• _EXERCISE DATA_
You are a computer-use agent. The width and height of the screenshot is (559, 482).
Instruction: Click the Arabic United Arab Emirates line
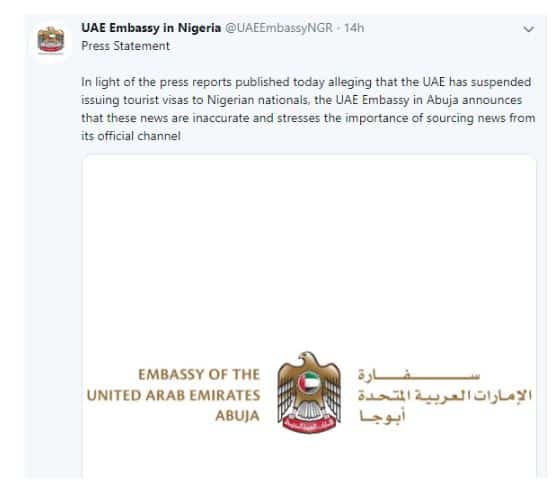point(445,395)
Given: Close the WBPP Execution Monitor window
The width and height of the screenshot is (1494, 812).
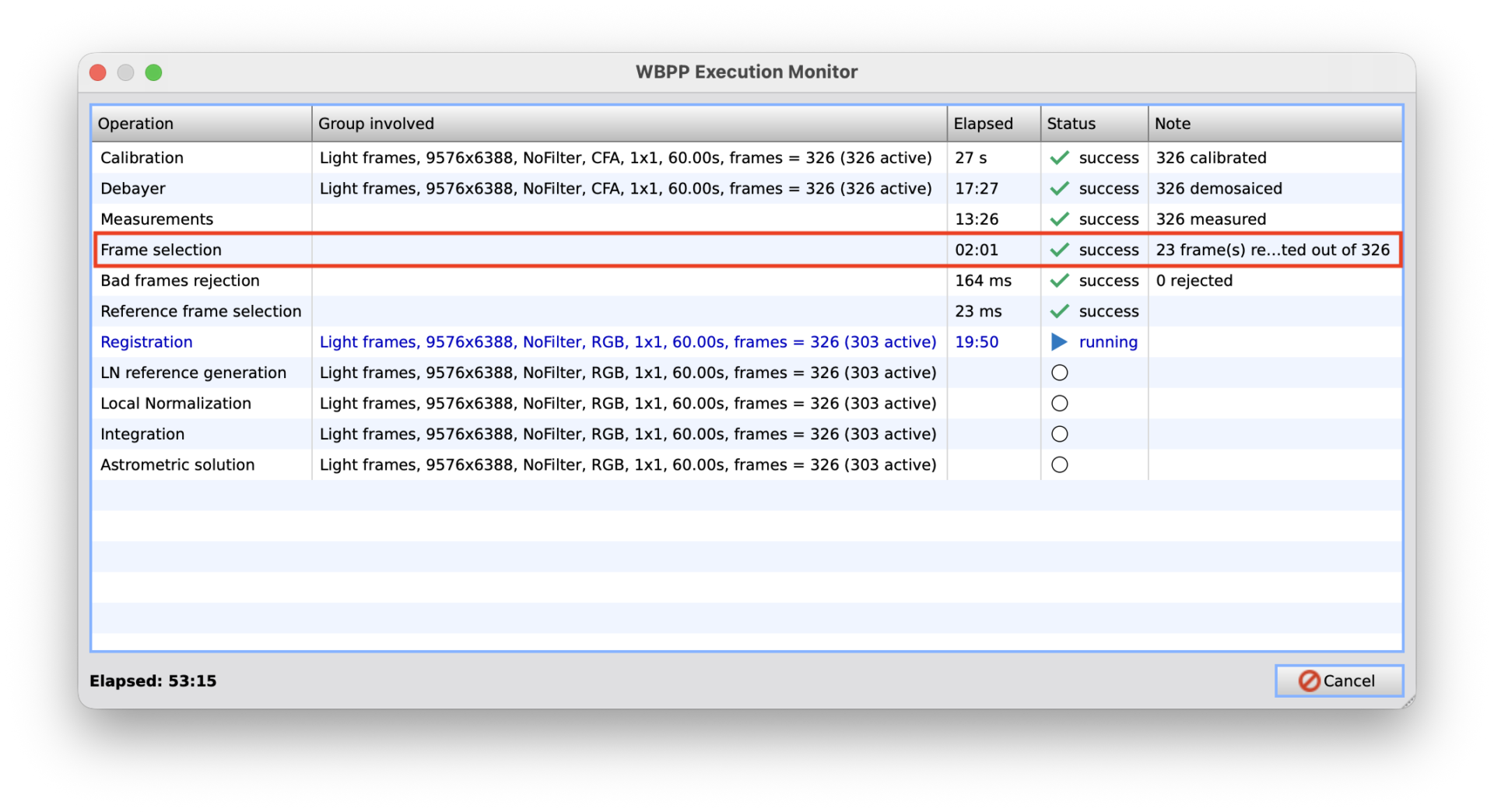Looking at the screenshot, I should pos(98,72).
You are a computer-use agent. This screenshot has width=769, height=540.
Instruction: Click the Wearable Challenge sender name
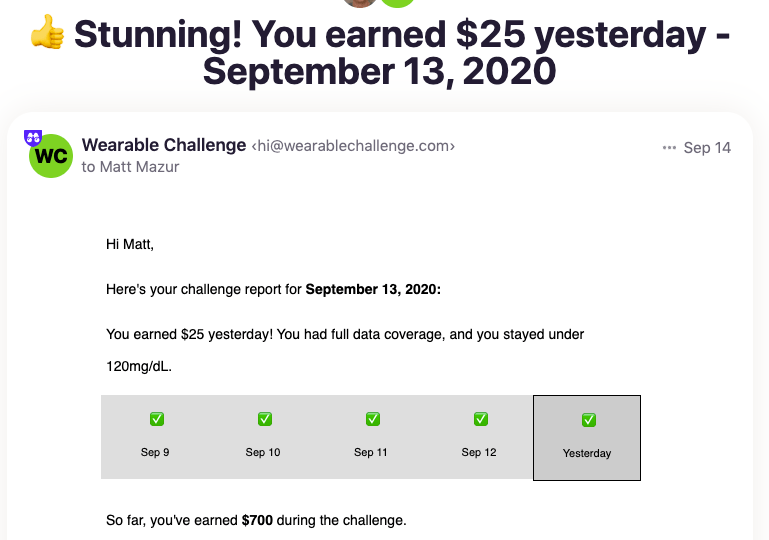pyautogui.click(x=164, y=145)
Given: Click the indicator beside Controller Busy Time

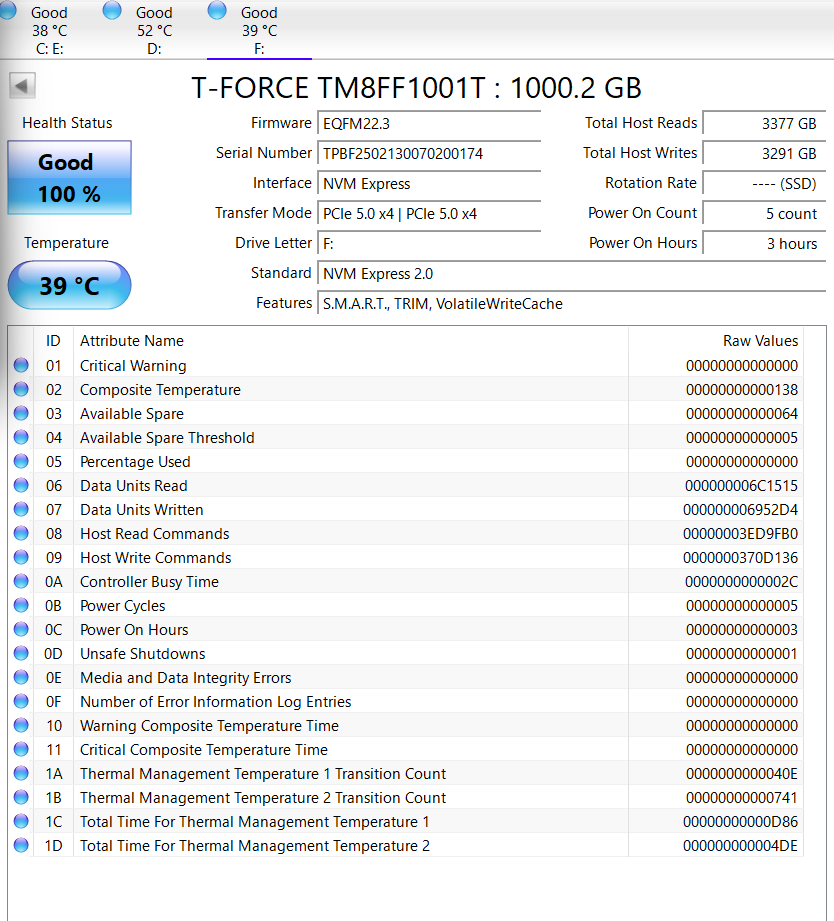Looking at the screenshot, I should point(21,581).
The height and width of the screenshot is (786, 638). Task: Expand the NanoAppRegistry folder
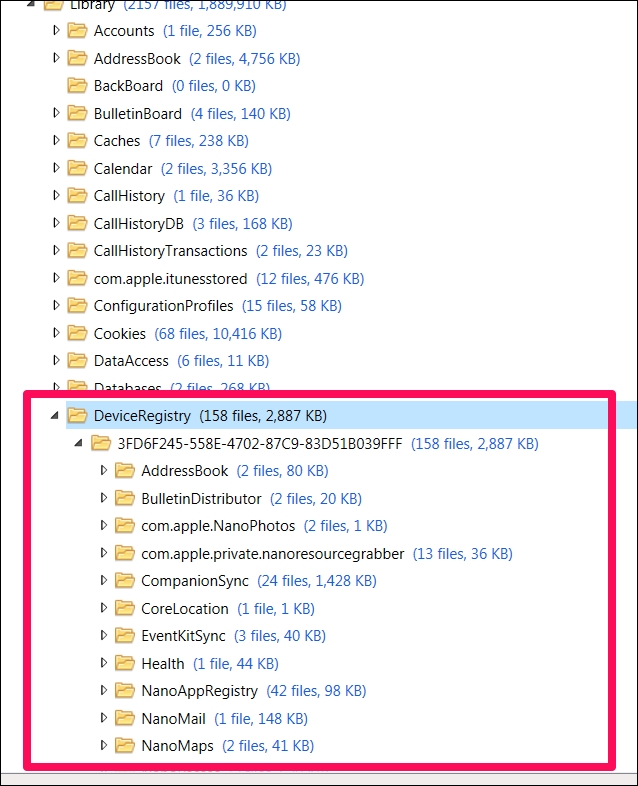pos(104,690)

--

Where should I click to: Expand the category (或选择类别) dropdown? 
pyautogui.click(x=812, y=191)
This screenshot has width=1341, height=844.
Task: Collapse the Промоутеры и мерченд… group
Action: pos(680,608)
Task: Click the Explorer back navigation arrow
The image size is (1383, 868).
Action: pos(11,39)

* * *

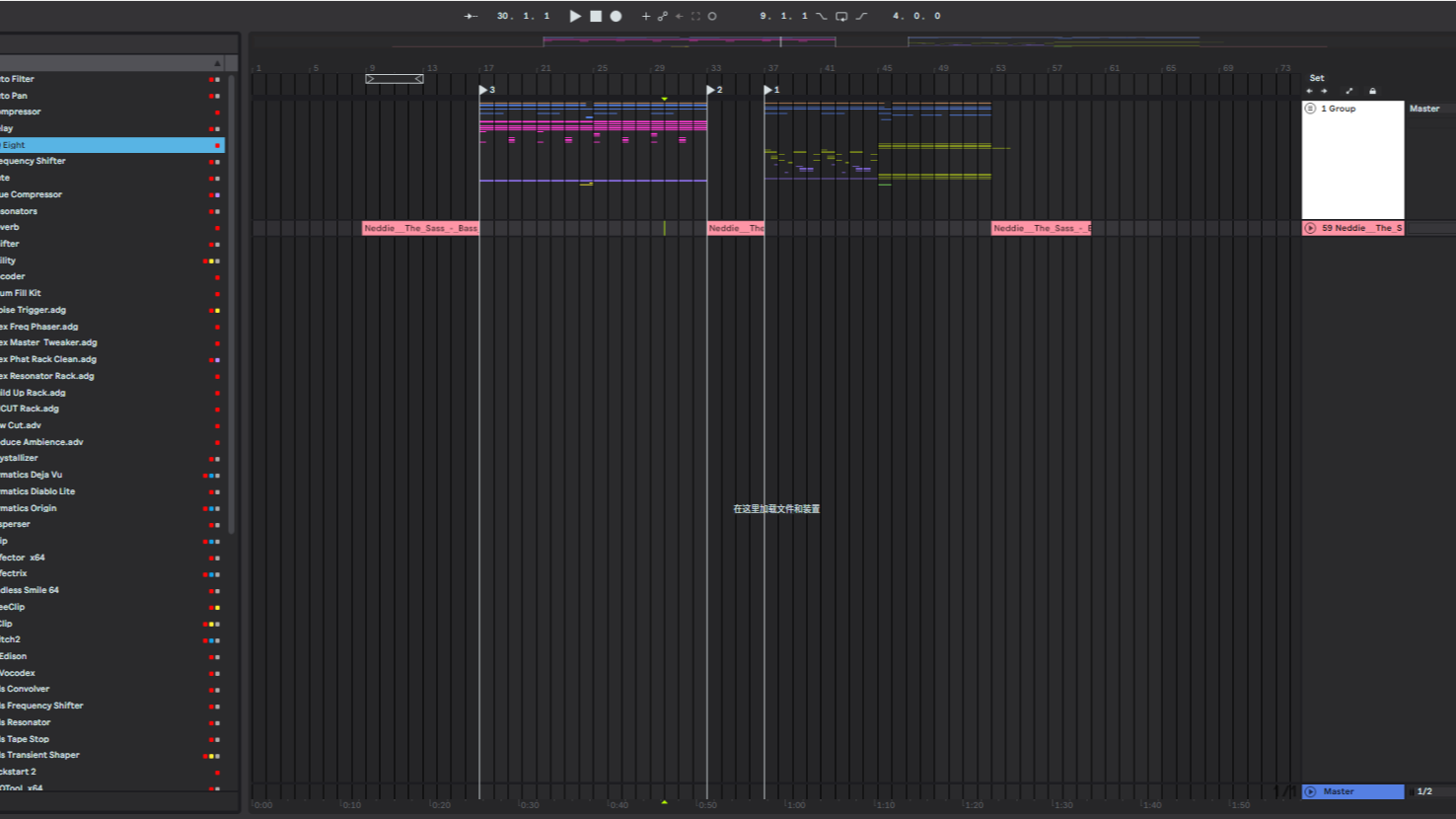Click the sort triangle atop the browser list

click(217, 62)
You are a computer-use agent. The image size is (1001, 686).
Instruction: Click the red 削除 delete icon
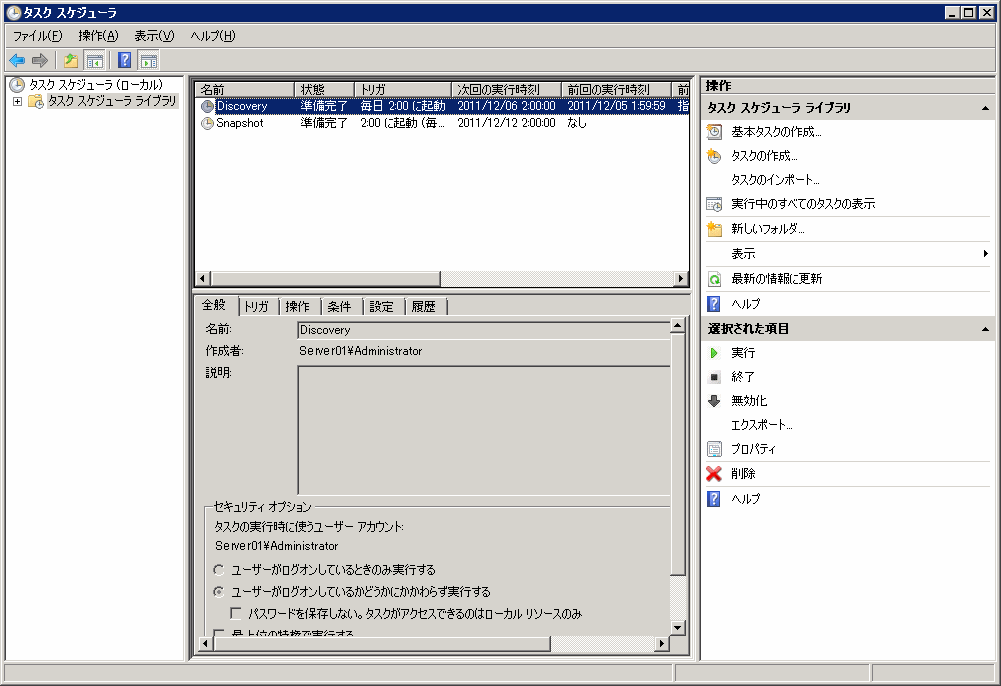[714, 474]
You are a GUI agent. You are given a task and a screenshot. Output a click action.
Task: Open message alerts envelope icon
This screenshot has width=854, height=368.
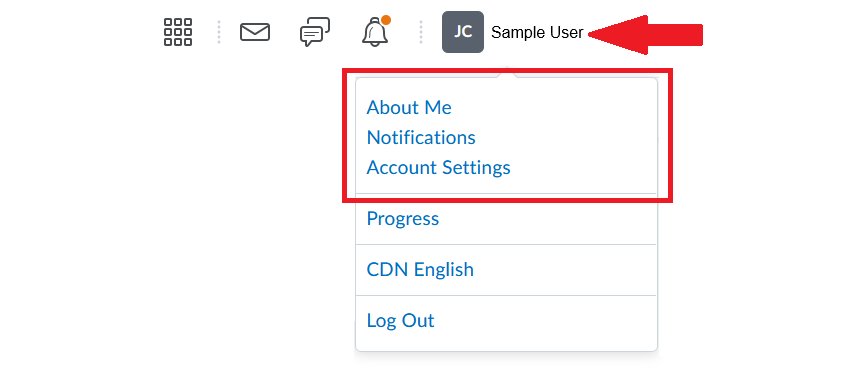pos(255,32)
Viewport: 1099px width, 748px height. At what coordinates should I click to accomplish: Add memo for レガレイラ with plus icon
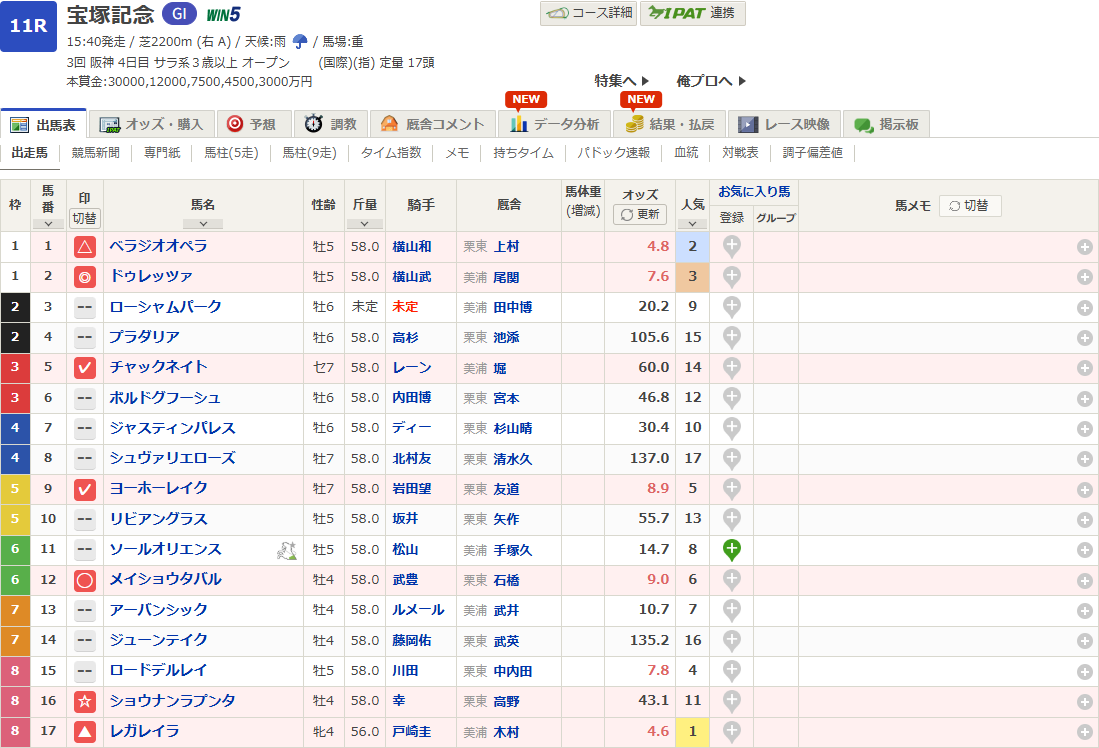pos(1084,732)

• _GOAL_
Format the lines from the one containing "You are a computer-use agent. The width" to the one containing "pos(104,690)" as a Markdown table with the columns No. and Line, numbering each row and skipping blank lines. Leave the pictures out of the table.

• _SOLUTION TO THIS EXERCISE_
| No. | Line |
|---|---|
| 1 | You are a computer-use agent. The width and height of the screenshot is (559, 482). |
| 2 | Instruction: Click the Arabic United Arab Emirates line |
| 3 | point(445,395) |
| 4 | Given: Close the WBPP Execution Monitor window |
| 5 | The width and height of the screenshot is (1494, 812). |
| 6 | Looking at the screenshot, I should pos(98,72). |
| 7 | You are a computer-use agent. This screenshot has width=769, height=540. |
| 8 | Instruction: Click the Wearable Challenge sender name |
| 9 | pyautogui.click(x=164, y=145) |
| 10 | Given: Click the indicator beside Controller Busy Time |
| 11 | Looking at the screenshot, I should point(21,581). |
| 12 | The height and width of the screenshot is (786, 638). Task: Expand the NanoAppRegistry folder |
| 13 | pos(104,690) |